Supplied records below:

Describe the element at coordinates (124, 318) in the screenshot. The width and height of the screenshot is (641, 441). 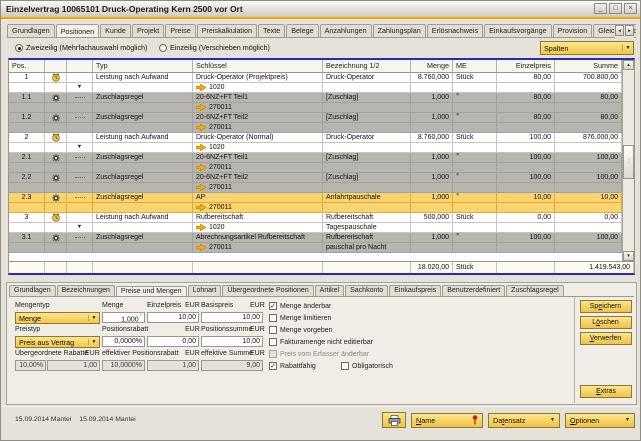
I see `menge-field: 1,000*` at that location.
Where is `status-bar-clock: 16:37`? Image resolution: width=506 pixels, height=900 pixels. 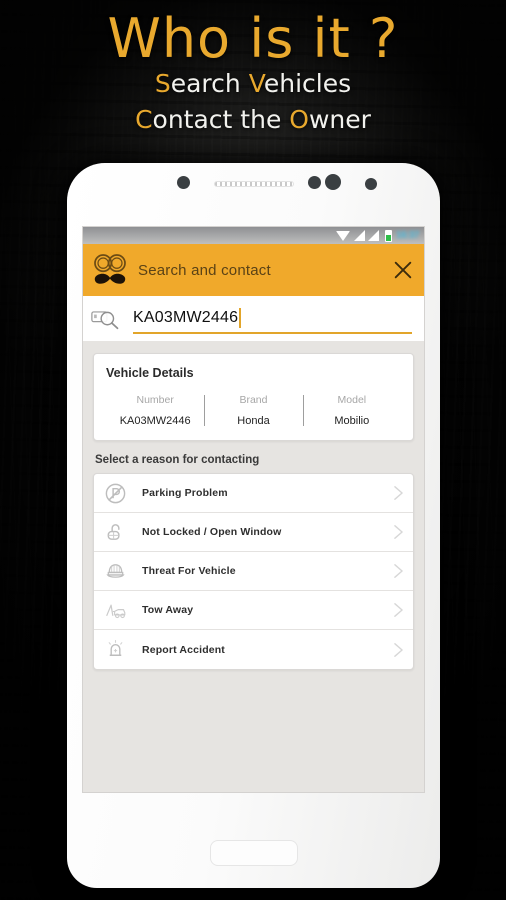
status-bar-clock: 16:37 is located at coordinates (408, 236).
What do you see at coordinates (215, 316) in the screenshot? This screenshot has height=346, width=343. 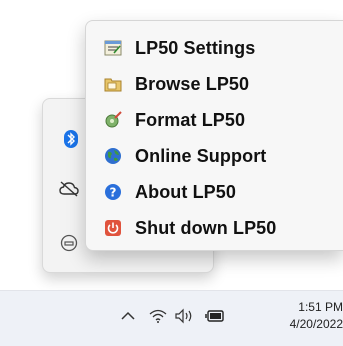 I see `battery-icon` at bounding box center [215, 316].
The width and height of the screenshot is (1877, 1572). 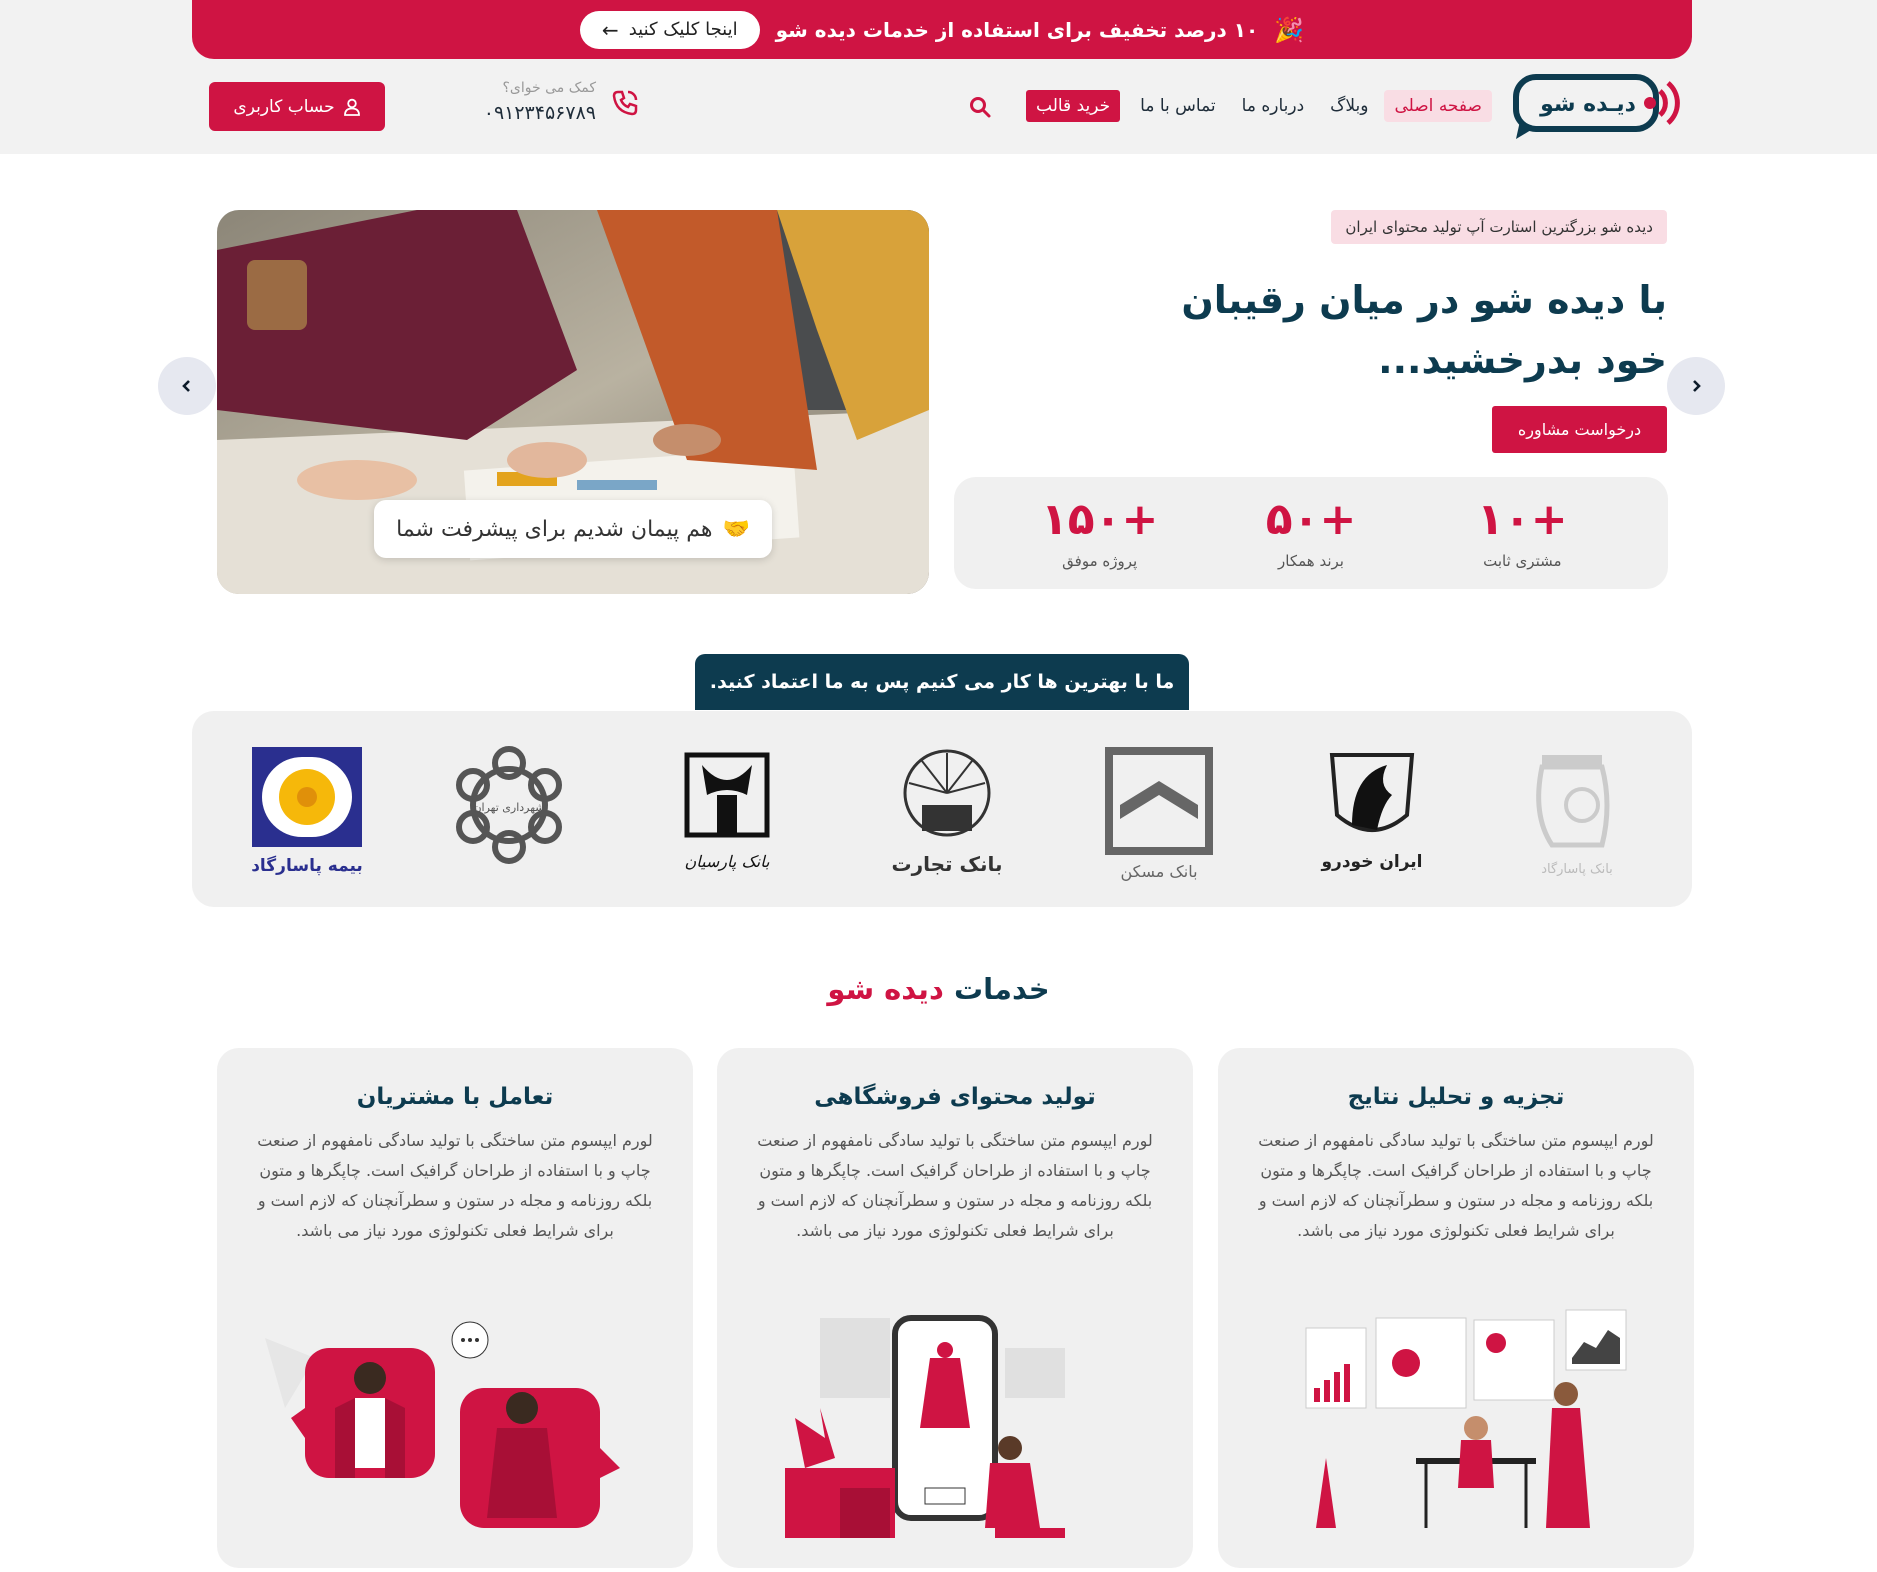 I want to click on handshake-icon: 🤝, so click(x=736, y=529).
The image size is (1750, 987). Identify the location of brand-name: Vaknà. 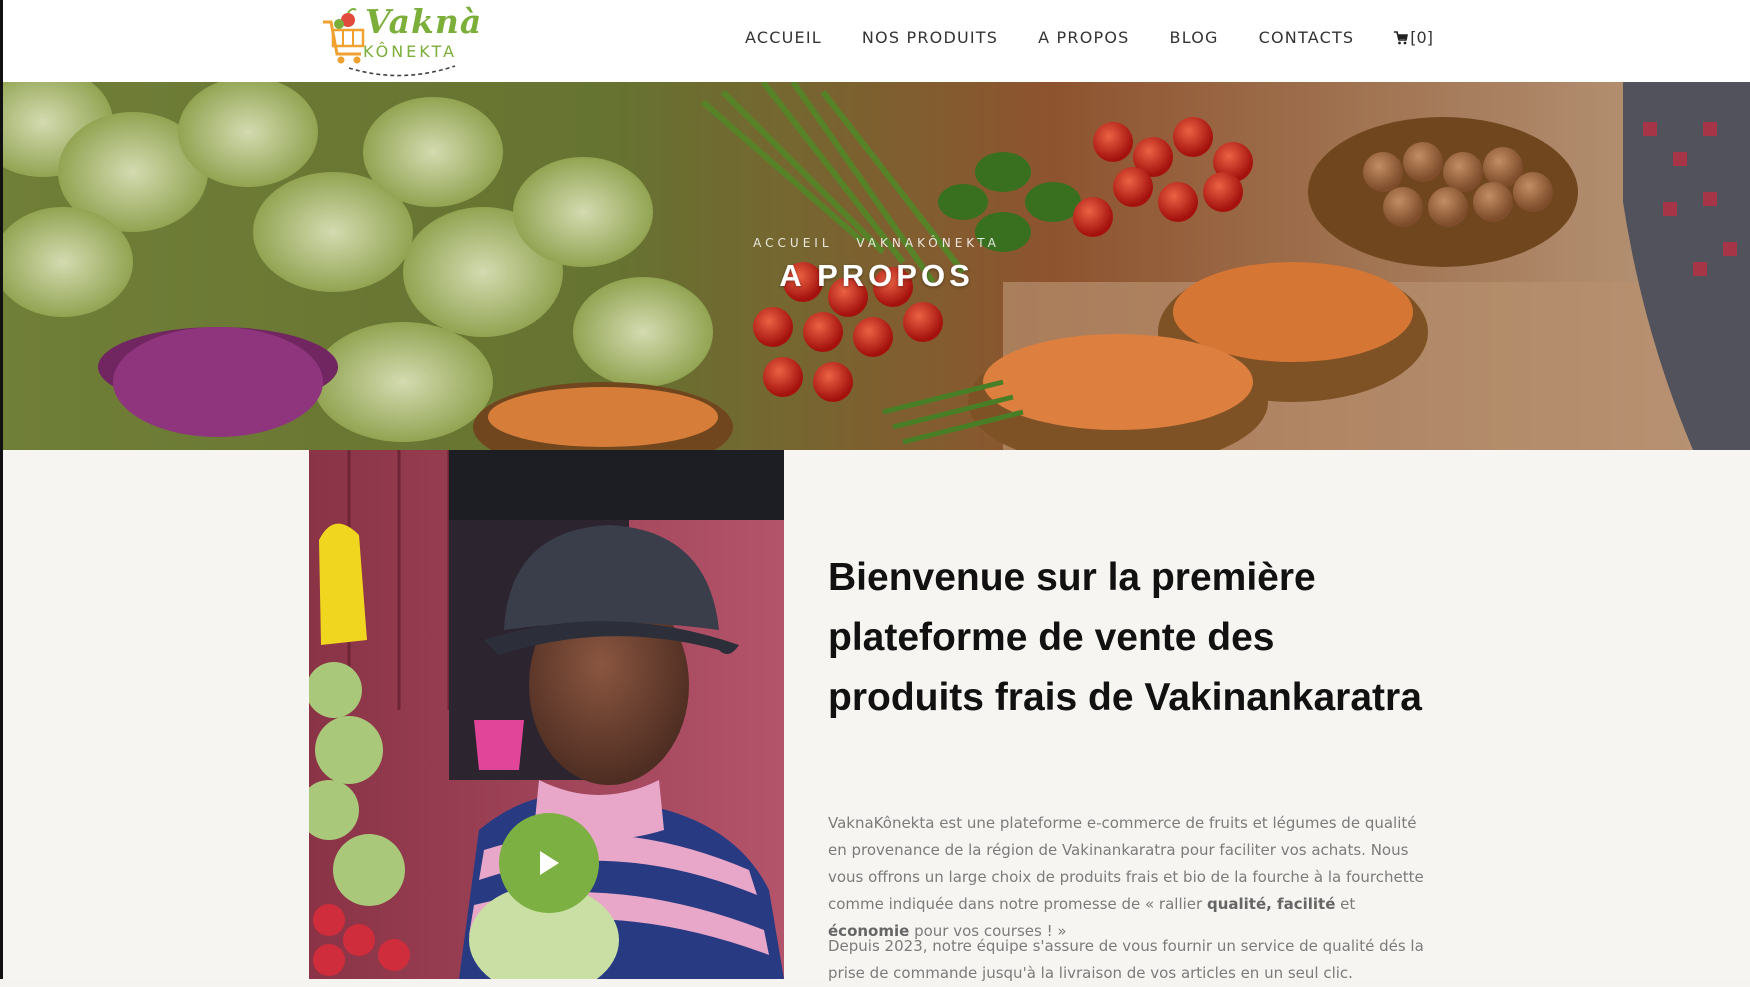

End of Supplied records.

» **What to work on**
Rewrite the rows from the start through the line containing "at that location." with "Describe" changed to "Identify" and nothing else altered, leaving the pictures out.

» **Exercise result**
Identify the element at coordinates (124, 318) in the screenshot. The width and height of the screenshot is (641, 441). 
I see `menge-field: 1,000*` at that location.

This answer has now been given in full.